Seems Counter-Intuitive in This Crisis: Inflation Heats Up for Services Firms, and They’re Able to Pass it on via Higher Prices
Even manufacturers, after months of crushed commodities prices, experience inflation and are able to pass it on. Stimulus money the government and the Fed have thrown around by the trillions.
It seems somewhat counter-intuitive in this crisis that companies in the services and non-manufacturing sectors – which dominate the US economy – would report higher input prices and higher sales prices. And there are now also smaller pricing pressures cropping up in the manufacturing sector.
“Inflationary pressure returned as both input prices and output charges rose for the first time since February, with both increasing at solid rates,” reported IHS Markit this morning in its Services Purchasing Managers Index (PMI) for June.
PMIs are based on responses from executives about their own companies – if particular activities are higher, unchanged, or lower in the current month than they’d been in the prior month. No quantitative measures or dollar amounts are involved.
“Inflationary pressures intensified for the first time since February at the end of the second quarter, as both input prices and output charges increased,” IHS Markit added in its Services PMI.

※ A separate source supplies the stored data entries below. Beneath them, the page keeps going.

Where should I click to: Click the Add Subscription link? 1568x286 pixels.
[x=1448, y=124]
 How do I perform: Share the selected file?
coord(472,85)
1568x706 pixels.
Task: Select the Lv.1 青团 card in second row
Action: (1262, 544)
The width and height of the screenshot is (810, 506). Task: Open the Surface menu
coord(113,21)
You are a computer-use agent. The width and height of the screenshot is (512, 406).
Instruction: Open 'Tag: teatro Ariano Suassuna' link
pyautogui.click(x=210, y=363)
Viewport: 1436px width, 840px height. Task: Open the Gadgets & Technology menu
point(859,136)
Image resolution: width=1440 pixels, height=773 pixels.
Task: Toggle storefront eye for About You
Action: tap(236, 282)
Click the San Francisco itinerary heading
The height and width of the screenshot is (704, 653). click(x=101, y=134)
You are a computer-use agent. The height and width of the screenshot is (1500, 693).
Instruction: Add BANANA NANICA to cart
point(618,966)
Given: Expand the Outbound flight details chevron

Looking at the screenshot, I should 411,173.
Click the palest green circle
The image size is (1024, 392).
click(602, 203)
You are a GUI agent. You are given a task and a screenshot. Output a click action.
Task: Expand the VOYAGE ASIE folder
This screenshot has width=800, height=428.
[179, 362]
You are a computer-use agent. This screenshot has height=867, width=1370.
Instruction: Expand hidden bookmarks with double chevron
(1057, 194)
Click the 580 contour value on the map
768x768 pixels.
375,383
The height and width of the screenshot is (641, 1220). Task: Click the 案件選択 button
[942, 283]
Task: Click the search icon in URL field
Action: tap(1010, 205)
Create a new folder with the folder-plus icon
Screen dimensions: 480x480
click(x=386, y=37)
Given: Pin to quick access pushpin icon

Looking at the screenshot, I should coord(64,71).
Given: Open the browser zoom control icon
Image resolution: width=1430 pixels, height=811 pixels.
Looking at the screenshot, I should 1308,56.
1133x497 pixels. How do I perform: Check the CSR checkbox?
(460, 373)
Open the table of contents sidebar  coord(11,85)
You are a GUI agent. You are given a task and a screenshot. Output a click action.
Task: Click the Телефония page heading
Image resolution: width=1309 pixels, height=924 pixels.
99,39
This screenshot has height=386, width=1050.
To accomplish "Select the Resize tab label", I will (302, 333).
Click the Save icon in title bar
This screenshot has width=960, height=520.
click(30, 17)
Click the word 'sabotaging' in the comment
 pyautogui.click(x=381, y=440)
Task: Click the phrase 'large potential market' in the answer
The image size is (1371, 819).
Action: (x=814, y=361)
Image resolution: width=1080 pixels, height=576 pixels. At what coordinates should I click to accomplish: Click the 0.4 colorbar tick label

“Companies registered a solid rise in cost burdens as some suppliers hiked prices following the resumption of operations at service providers. The rate of input price inflation was the fastest since February 2019,” it said.
“In response to higher input costs, firms partially passed on higher supplier prices to clients through greater selling prices. The increase was solid overall and the sharpest for 16 months,” it said.